Stored items:
- Opening Delimiter -

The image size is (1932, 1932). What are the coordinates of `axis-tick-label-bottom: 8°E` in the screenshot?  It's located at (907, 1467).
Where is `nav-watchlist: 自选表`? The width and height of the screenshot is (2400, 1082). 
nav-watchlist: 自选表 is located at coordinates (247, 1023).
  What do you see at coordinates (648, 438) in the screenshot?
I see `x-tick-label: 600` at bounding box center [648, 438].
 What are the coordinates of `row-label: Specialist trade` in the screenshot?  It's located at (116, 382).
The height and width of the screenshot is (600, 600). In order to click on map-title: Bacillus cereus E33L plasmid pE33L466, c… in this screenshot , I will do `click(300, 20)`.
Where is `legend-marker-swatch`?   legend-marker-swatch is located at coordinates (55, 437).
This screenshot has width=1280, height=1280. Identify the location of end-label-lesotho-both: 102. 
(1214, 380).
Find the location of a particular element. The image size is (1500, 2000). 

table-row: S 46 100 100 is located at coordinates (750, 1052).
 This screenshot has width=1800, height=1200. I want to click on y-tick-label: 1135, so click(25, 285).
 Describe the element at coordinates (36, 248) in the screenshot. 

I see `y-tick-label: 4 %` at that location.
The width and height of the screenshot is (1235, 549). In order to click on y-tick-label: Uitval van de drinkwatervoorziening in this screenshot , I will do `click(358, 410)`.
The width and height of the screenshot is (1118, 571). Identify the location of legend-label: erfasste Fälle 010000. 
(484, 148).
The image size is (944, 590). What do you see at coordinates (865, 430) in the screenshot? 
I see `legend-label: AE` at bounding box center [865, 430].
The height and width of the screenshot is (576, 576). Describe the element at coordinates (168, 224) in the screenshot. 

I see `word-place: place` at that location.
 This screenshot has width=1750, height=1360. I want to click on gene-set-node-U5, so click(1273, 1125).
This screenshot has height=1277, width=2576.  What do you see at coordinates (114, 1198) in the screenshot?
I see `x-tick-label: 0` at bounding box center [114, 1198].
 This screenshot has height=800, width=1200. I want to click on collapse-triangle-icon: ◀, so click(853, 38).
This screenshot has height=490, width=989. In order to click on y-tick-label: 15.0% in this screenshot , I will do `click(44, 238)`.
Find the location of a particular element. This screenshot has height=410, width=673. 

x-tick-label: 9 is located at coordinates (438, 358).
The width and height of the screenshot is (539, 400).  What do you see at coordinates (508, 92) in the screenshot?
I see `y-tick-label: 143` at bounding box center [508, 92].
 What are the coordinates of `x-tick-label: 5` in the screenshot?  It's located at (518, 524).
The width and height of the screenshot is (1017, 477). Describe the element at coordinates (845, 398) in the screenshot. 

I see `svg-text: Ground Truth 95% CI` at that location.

- Closing Delimiter -

Description of the task: Convert all of the records above into a JSON list of strings, with one string for each line and no strings for blank lines.

Task solution:
[
  "The image size is (1932, 1932). What are the coordinates of `axis-tick-label-bottom: 8°E` in the screenshot?  It's located at (907, 1467).",
  "Where is `nav-watchlist: 自选表`? The width and height of the screenshot is (2400, 1082). ",
  "nav-watchlist: 自选表 is located at coordinates (247, 1023).",
  "  What do you see at coordinates (648, 438) in the screenshot?",
  "I see `x-tick-label: 600` at bounding box center [648, 438].",
  " What are the coordinates of `row-label: Specialist trade` in the screenshot?  It's located at (116, 382).",
  "The height and width of the screenshot is (600, 600). In order to click on map-title: Bacillus cereus E33L plasmid pE33L466, c… in this screenshot , I will do `click(300, 20)`.",
  "Where is `legend-marker-swatch`?   legend-marker-swatch is located at coordinates (55, 437).",
  "This screenshot has width=1280, height=1280. Identify the location of end-label-lesotho-both: 102. ",
  "(1214, 380).",
  "Find the location of a particular element. The image size is (1500, 2000). ",
  "table-row: S 46 100 100 is located at coordinates (750, 1052).",
  " This screenshot has width=1800, height=1200. I want to click on y-tick-label: 1135, so click(25, 285).",
  " Describe the element at coordinates (36, 248) in the screenshot. ",
  "I see `y-tick-label: 4 %` at that location.",
  "The width and height of the screenshot is (1235, 549). In order to click on y-tick-label: Uitval van de drinkwatervoorziening in this screenshot , I will do `click(358, 410)`.",
  "The width and height of the screenshot is (1118, 571). Identify the location of legend-label: erfasste Fälle 010000. ",
  "(484, 148).",
  "The image size is (944, 590). What do you see at coordinates (865, 430) in the screenshot? ",
  "I see `legend-label: AE` at bounding box center [865, 430].",
  "The height and width of the screenshot is (576, 576). Describe the element at coordinates (168, 224) in the screenshot. ",
  "I see `word-place: place` at that location.",
  " This screenshot has width=1750, height=1360. I want to click on gene-set-node-U5, so click(1273, 1125).",
  "This screenshot has height=1277, width=2576.  What do you see at coordinates (114, 1198) in the screenshot?",
  "I see `x-tick-label: 0` at bounding box center [114, 1198].",
  " This screenshot has height=800, width=1200. I want to click on collapse-triangle-icon: ◀, so click(853, 38).",
  "This screenshot has height=490, width=989. In order to click on y-tick-label: 15.0% in this screenshot , I will do `click(44, 238)`.",
  "Find the location of a particular element. This screenshot has height=410, width=673. ",
  "x-tick-label: 9 is located at coordinates (438, 358).",
  "The width and height of the screenshot is (539, 400).  What do you see at coordinates (508, 92) in the screenshot?",
  "I see `y-tick-label: 143` at bounding box center [508, 92].",
  " What are the coordinates of `x-tick-label: 5` in the screenshot?  It's located at (518, 524).",
  "The width and height of the screenshot is (1017, 477). Describe the element at coordinates (845, 398) in the screenshot. ",
  "I see `svg-text: Ground Truth 95% CI` at that location."
]